CheaperPedals.com

Here's 10 tips that may explode your mind about how to best make use of the pedals you have and offer new sonic ground possibilities other than the usual ol' "stick the pedal in and turn everything up til noon" way of thinking. Enjoy!

 

  1. Stacking Overdrives - It always tends to amaze me that a lot of guitar players tend to use overdrive and distortion pedals 1-at-a-time-and-never-shall-that-change. They have their Tube Screamer. They have a RAT. They have a Klon.They treat them like holy relics blessing their tone. Sure you can use them that way. But you're missing out on a whole area of experimentation and fun. Stacking tends to compress the signal, dirty it up like hot sex, saturate the signal revealing new overtones. Works wonders on bass as well.
  2. Compressors Misused - Compressors are sort of the quiet guy at the party they no one bothers to get to know, so they go home alone sad wondering why no one appreciates them. Their most obvious role is when they chicken pick spank and squish. However, there is a whole lot more to them. They can be used as sustainers. Limiters. An EQ pedal. A pre-OD boost. Think of them as guitar signal magicians.

     

  3. Short Delays "Crisp" - Don't hear this sort of application of delays much. You can set up a digital delay to short time, multiple repeats, turn up the volume, no reverb to get a helicopterish kind of staccato effect that can sound massive.  A kind of paradigm shift of what an electric guitar can sound like. 

  4. Barely on Effects - It's easy to turn everything up on an effect pedal. That can be satisfying. But how about turning things down to barely perceptible levels? How about adding delay, but setting the volume so low that it's almost not there at all? How about adding a dirt pedal and turning the gain all the way down? This leads to the next point...
  5. Effect As EQ - If you turn down effects a lot of times you'll realize that a lot of pedals add a distinctive EQ. Think of the vintage Echoplex preamp, where people came for the delay and stayed for the preamp! They even made it into a pedal now.

     

  6. Reverb as Infinite Tail - We all the standard reverb sounds: Spring, Room, Hall. Guitarists tend to use reverb mostly as a way to add little breathing room to their core tone. But how about thinking of reverb as a way to extend the hard spike and short tail of a guitar signal to a sort of infinite grace note. Like an ebow but more nuanced. Nick McCabe of the Verve with the wonderful Alesis Quadraverb used this to push boundaries of what a guitar could sound like - the tides of nature, groaning satellites, the infinite cosmos.

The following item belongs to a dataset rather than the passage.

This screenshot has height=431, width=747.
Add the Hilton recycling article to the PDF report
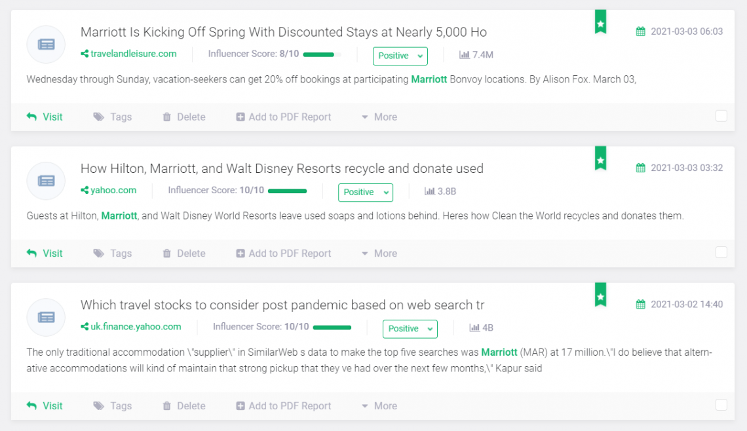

  7. Reverse and Gated Reverb - Continuing on the reverb thread, a lot of players haven't experimented with reverse and gated reverb. A really fascinating effect that pulses and distorts especially if you add some whammy bar a la Kevin Shields of MBV. It's like turning guitar on its head.

  8. EQ Pedals - It's shocking that a lot of players don't have an EQ pedal on their board. They're game changers, allowing you to tweak frequencies to cut through, cut off others when to stop (or encourage) feedback, boost pedals in their own right, final extreme influencers of your guitar signal, the last gate between your signal and the world hearing it.
  9. Buffer Pedal - You'd be surprised how much a guitar signal changes as it flows through your pedal board even when all your pedals are off! Experiment: play through your pedalboard with all pedals off. Then take the input lead of your guitar out of the pedalboard and go straight into the amp. Listen. I bet you'll hear some differences. A buffer pedal is supposed to mitigate the small changes introduced from your pedals, bringing you closer to the pristine original sound of your guitar straight to your amp.

  10. Hard Connectors - I'm a big fan of hard connectors between pedals instead of patch cables. Pedal cranks, pedal connectors - these are rock hard connections that don't twist or fray with time. Less movement = Less problems. Of course, not all pedals can be connected this way, but if you minimize the amount of cables in your rig, you're also minimizing the chance that during the gig a faulty connection will lead you to a scratchy or silent troubleshoot.

 Got any tips of your own you've discovered over the years? Please share in the comments below!

Written by Cheaperpedals .com — September 08, 2017



Comments

Dave:

I wholeheartedly disagree with you on No. 10. If your rig is jostled, if there’s a twist and something has to give, I want it to be the cable, noth the jack on the pedal.

October 25 2018

Alan W Salecker:

I like to wrap small rubber bands under the knobs, around the shaft & between the base of the pedal. Wrap the band around a few times until when you let it go, it “disappears” under the knob. You can still turn you knobs if you want, but they are stiff..it’s great because if they get accidentally bumped, they don’t move. I have been doing this for years with awesome results. If you want to, you can easily remove the rubber bands with an Exacto knife. Even on a covered hard shell board like I use, knobs can get moved. Not with my trick. This does not work on the tiny Moor knobs…you can’t get the rubber band under them..wish it did.